WHAT'S CHANGED FOR JAPANESE COMPANIES?

Almost a quarter of Japanese manufacturers' production is carried out overseas, according to the latest trade ministry data. That compares to around 17% a decade ago and less than 15% two decades ago.

Around two-thirds of the cars that Japanese makers sell annually are now made abroad, according to Reuters calculations based on data from the Japan Automobile Manufacturers Association.

Two decades ago, cars made overseas accounted for less than 40% of sales.

Companies are also moving away from the manufacture-and-export model of old as technology has changed their businesses. Hitachi Ltd (6501.T), for example, is increasingly focused on providing digital solutions to customers globally rather than just hardware.

WHAT'S THE DOWNSIDE RISK?

The weakness in the yen has driven up the cost of fuel and other commodities for manufacturers at home. Critically, it is also hitting household spending and consumer confidence in the domestic market - adding to the pain for a creaking economy.

A December survey of nearly 7,000 companies by data and research firm Tokyo Shoko Research found that almost 30% of companies said a weak yen was a negative for their business, while 5% said it was a positive. The remaining 65% said it was neither a negative or a positive.

Those that said the weak yen was negative on average cited a rate of 107 yen to the dollar as preferable - a level considerably stronger than the 125.75 hit on Tuesday.

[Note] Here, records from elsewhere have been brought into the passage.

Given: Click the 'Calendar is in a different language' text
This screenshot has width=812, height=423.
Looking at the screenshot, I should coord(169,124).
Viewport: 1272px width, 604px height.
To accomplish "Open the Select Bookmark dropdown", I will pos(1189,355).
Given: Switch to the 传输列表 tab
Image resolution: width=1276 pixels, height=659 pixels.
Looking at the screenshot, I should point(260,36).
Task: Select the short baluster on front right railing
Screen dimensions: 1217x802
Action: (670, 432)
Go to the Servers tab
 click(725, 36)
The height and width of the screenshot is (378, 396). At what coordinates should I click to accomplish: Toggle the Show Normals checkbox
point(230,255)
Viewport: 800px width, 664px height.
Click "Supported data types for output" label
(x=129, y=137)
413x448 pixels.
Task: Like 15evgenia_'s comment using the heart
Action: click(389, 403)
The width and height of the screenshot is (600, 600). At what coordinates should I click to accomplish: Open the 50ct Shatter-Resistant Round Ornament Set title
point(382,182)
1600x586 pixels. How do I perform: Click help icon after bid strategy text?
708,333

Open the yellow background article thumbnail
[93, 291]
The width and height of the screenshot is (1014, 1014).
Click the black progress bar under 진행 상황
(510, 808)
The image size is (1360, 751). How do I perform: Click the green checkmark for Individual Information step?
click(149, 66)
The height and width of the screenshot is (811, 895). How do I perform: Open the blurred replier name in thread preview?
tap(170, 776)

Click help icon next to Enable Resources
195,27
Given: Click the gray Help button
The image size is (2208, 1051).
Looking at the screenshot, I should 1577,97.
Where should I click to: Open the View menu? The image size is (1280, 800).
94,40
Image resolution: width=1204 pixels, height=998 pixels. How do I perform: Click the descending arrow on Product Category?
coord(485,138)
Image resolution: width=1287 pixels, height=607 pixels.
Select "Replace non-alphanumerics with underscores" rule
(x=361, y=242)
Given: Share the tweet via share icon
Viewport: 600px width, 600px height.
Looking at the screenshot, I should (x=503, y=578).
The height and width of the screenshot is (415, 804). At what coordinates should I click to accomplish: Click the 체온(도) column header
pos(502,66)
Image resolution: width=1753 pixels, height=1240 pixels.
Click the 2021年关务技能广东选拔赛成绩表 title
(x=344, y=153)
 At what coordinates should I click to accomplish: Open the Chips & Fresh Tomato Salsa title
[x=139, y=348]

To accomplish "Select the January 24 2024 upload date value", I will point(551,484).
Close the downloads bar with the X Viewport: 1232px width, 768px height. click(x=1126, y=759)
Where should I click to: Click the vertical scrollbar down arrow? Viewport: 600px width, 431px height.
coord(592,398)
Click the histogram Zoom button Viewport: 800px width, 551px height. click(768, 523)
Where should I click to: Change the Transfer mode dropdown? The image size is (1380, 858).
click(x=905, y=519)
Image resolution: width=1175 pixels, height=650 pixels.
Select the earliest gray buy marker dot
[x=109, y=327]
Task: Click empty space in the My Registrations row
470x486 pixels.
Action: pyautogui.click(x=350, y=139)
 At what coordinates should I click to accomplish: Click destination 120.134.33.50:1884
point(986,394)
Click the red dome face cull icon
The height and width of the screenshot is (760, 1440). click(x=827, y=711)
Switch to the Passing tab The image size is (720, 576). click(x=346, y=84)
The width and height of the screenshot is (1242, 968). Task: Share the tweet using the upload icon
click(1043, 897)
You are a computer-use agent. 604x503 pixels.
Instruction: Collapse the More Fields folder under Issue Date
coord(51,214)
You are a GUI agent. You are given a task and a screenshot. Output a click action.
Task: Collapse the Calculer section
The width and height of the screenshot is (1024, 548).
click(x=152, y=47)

The weak yen drives up the cost of acquiring businesses overseas, although that could be less of a concern for many cash-rich Japanese firms. At the same time, the weak yen makes Japanese companies cheaper targets for foreign buyers.

WHAT'S THE OUTLOOK FOR COMPANIES?

Many manufacturers, including automakers, say that one of the benefits of producing more in local markets is less sensitivity to currency swings.

Even though there may be concerns about producing in certain markets - such as China - it seems unlikely that the trend toward offshore production will reverse in any meaningful way soon.

Toyota Motor Corp (7203.T) has been working to reduce the impact of the yen on its earnings, a spokesperson said, without giving details. Within the company, the weak yen was not necessarily viewed as a benefit, the spokesperson said, adding the higher cost of raw materials was one demerit.

For retailers, the weak yen has been painful, as it drives up costs, including for energy and food. Budget clothing retailer Shimamura Co Ltd (8227.T) said recently it would have to increase the price of some of its items by an unprecedented 3-4%.

WHAT DO POLICYMAKERS SAY?

The Bank of Japan's governor, Haruhiko Kuroda, has repeatedly said that while the weak currency can squeeze households and retailers, the benefits to the economy outweigh the negatives.

But he looks increasingly alone in his emphasis on the positive, as government officials have increased their warnings against excessive yen declines.

Some of Kuroda's former finance ministry colleagues now see the weak yen as a sign of Japan's fading economic power.

Earlier this month he said the yen's recent moves were "somewhat rapid", his strongest warning yet on the currency's move, although he followed that by emphasising the benefits of a weaker yen.

HOW LOW CAN IT GO?

That's anyone's guess. The yen's rapid decline - last month it fell more than 5% versus the dollar, its biggest monthly drop since November 2016 - has taken some in the markets by surprise.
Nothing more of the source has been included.